При этом ни один из гениальных преемников Пушкина не преступил главную заповедь его послания: не написал философского романа, не остановил тем самым его бесконечное складывание (процесс формирования вариантов). В результате русская литература получила уникальный процессуально–динамичный, пластичный в своих структурах жанр «ненаписанного романа», способного держать верхний и нижний горизонты философствования. Верхний порождал тяготение к глобальным концепциям философского плана. Нижний стимулировал циклоподобные структуры, обеспечивающие философствование ризомного типа.

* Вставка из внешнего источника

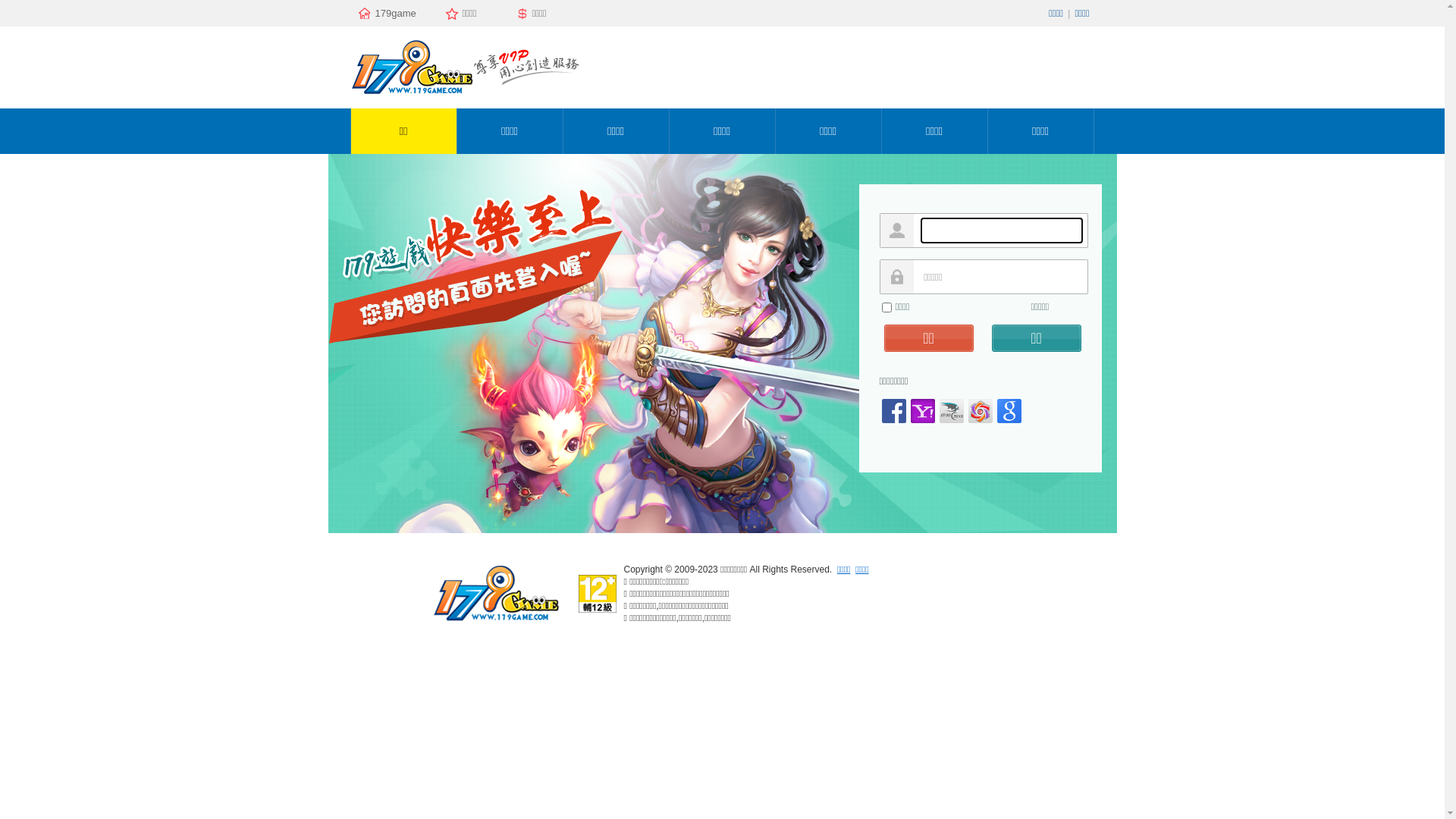
179game Element type: hover (494, 620)
179game Element type: text (393, 13)
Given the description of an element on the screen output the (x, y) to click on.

Подводя итоги, можно высказать предположение, что одним из основных истоков неожиданного (внешне индетерминированного) расцвета русской литературы XIX века оказалась ее включенность в «философические горизонты» русской культуры. Связанные генетически с совершенно разными источниками (древнерусская и западноевропейская традиции), эти направления философской мысли развивались весьма обособленно друг от друга. И только русская литература обеспечила условия для их устойчивого и весьма продуктивного взаимодействия. Тем самым она выполнила важнейшую культурно–историческую задачу по формированию нового сознания русского человека, сознания, где оказались разновозможно сближены духовно–мистические и реально–жизненные основы существования.

Но, выполняя подобную «культурную миссию», русская литература решала и собственные задачи самодвижения, наращивания мощного художественно–творческого потенциала. Опираясь на верхний и нижний горизонты философствования, ища возможности для их «схождения» в смысловых пространствах произведений, писатели сформировали особую «двухслойную» предметность, авторские установки (разнонаправленные интенции), двухуровневый диалог с читателем, решение жанровых проблем и т. д. Сделано это было на пути внесения в литературный процесс мощных хаосогенных начал (роль Пушкина). Горизонты философствования создали в этом случае благоприятные условия для держания этой хаосогенной стихии и поисков различных возможностей управления ею.

Эта концепция–гипотеза позволяет не просто прочитать русскую литературу в «контекстах культуры», не просто выявить ее «философскую составляющую»… Она нацелена на выявление фундаментальных оснований ее самодвижения как специфической формы «сплавления» художественного и философского.